The GPE distributes billions of dollars donated by countries such as the UK, the Netherlands and Australia to developing nations. Its board of directors said that Uzbekistan’s bid had been “overshadowed” by concerns about the forced labour of more than 500,000 students as young as 15 during the annual cotton harvest. The partnership has asked Uzbekistan to produce evidence for how it intends to tackle the issue of forced child labour before it will reconsider its application.

Despite insisting that the investment could “contribute positively to the governance situation in the country”, a report from the GPE’s financial advisory committee revealed that some of its members feared that giving aid to Uzbekistan could pose a “potential reputational risk” to the partnership.

As previously reported in TES (18 October), opposition to Uzbekistan’s bid for funding has been led by the Cotton Campaign. The alliance of investors, companies, teaching unions and non-profit organisations is backed by Open Society Foundations (OSF), which was founded by billionaire philanthropist George Soros to promote democracy and human rights.

Classrooms across Uzbekistan were left abandoned for weeks at a time between September and November, as more than 1 million people were forced to pick cotton in what human rights campaigners described as “one of the largest state-orchestrated systems of forced labour in the world”. International observers claimed that 11 people died in the cotton fields this year.

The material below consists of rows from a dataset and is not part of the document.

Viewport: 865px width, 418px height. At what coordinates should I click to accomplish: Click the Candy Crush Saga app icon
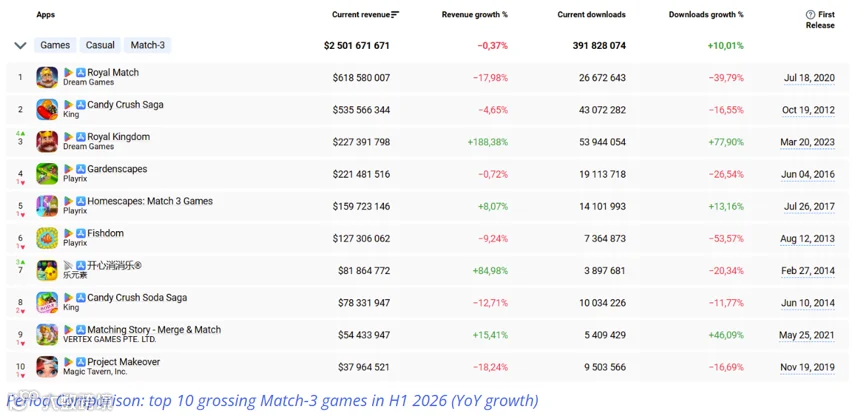(x=47, y=109)
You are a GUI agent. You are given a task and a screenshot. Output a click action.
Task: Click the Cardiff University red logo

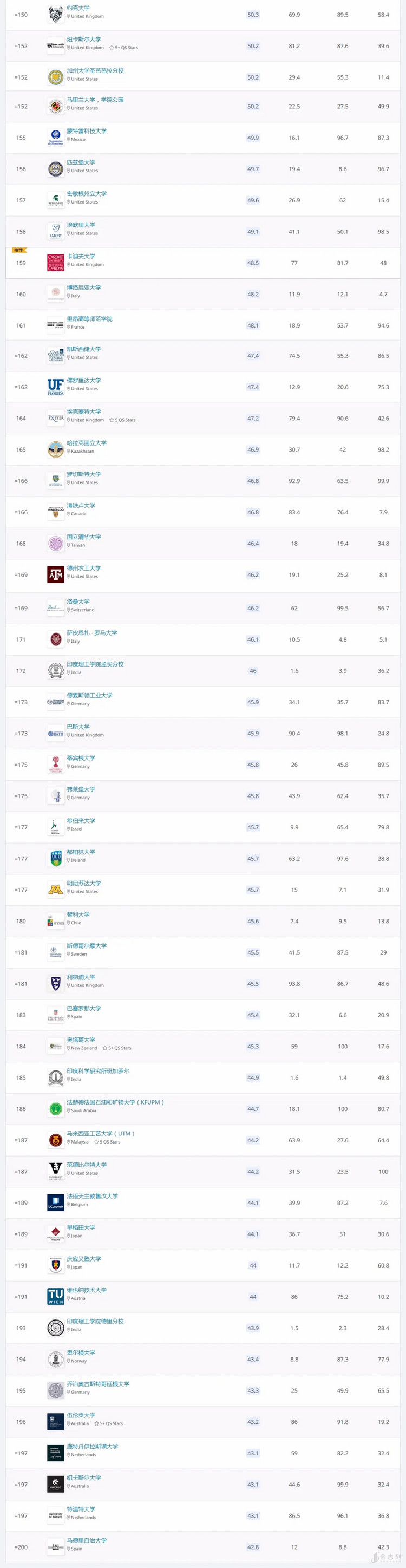coord(55,263)
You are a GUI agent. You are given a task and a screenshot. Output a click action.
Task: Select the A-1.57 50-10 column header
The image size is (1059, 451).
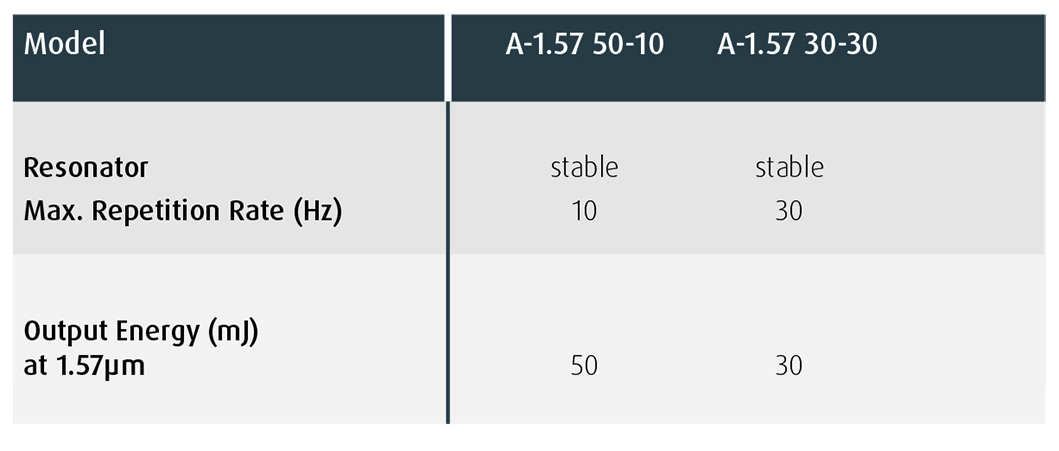pyautogui.click(x=584, y=45)
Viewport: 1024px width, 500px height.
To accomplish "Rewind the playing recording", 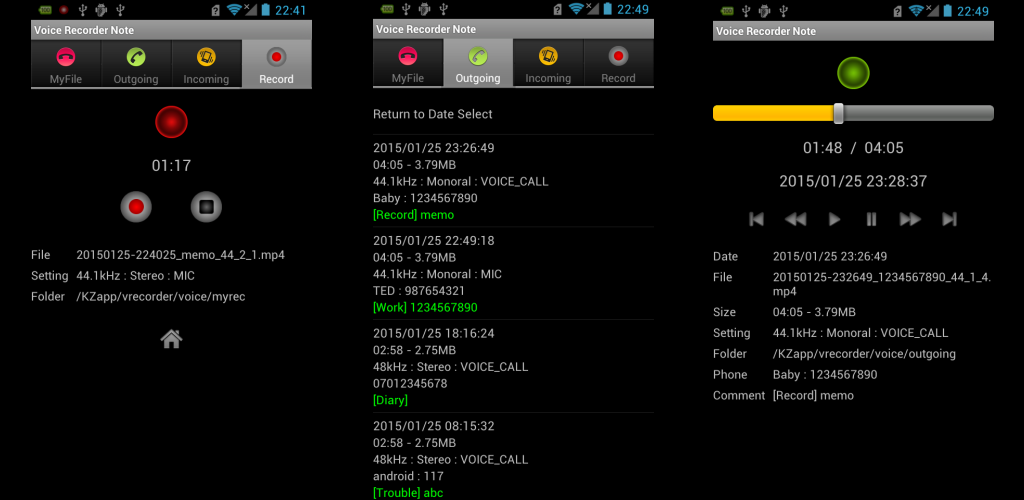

Despite admitting that it has funded projects in “countries with child labour and other human rights issues in the past”, the GPE said that some of its members believed Uzbekistan was a “unique” case because of allegations that the child labour was “state-sponsored” - a claim denied by the Uzbek government.

“Independent monitors reported that again this fall the government of Uzbekistan systematically mobilised large numbers of high school students to participate in the cotton harvest, threatening to expel from school any who refused,” said Jeff Goldstein, OSF’s senior policy analyst for Eurasia.

“This being the case, we continue to believe that the GPE should not approve a programme for Uzbekistan until that country’s authorities get out of the business of forcing children to pick cotton.”

Before the GPE’s decision to withhold the funding was announced, a spokesman for Unicef told TES that, with the aid, “millions of children (would) be offered a better, more inclusive education and hundreds of thousands of teachers (would) be better prepared with the latest teaching methods”.

The beneficiaries would have included more than 400,000 children aged 3-6 living in rural areas, who would have been given access to pre-primary and early literacy programmes for the first time, the spokesman said. In addition, 200,000 teachers and school managers would have received professional development training.

“Schoolchildren in Uzbekistan have a right to a better education system and Unicef is supporting comprehensive reforms aimed at meeting shortfalls in investment, bringing the system up to internationally accepted standards and addressing major issues to do with equity, quality and access,” the spokesman said.

But Cotton Campaign coordinator Matt Fischer-Daly told TES that thousands of students had been forced to miss out on education in the past few months. “The penalties were harsh: students who refused to participate were excluded; teachers faced losing their salary or jobs,” he said. “Our goal . is to ensure that there are more (educational) opportunities for the citizens of Uzbekistan.”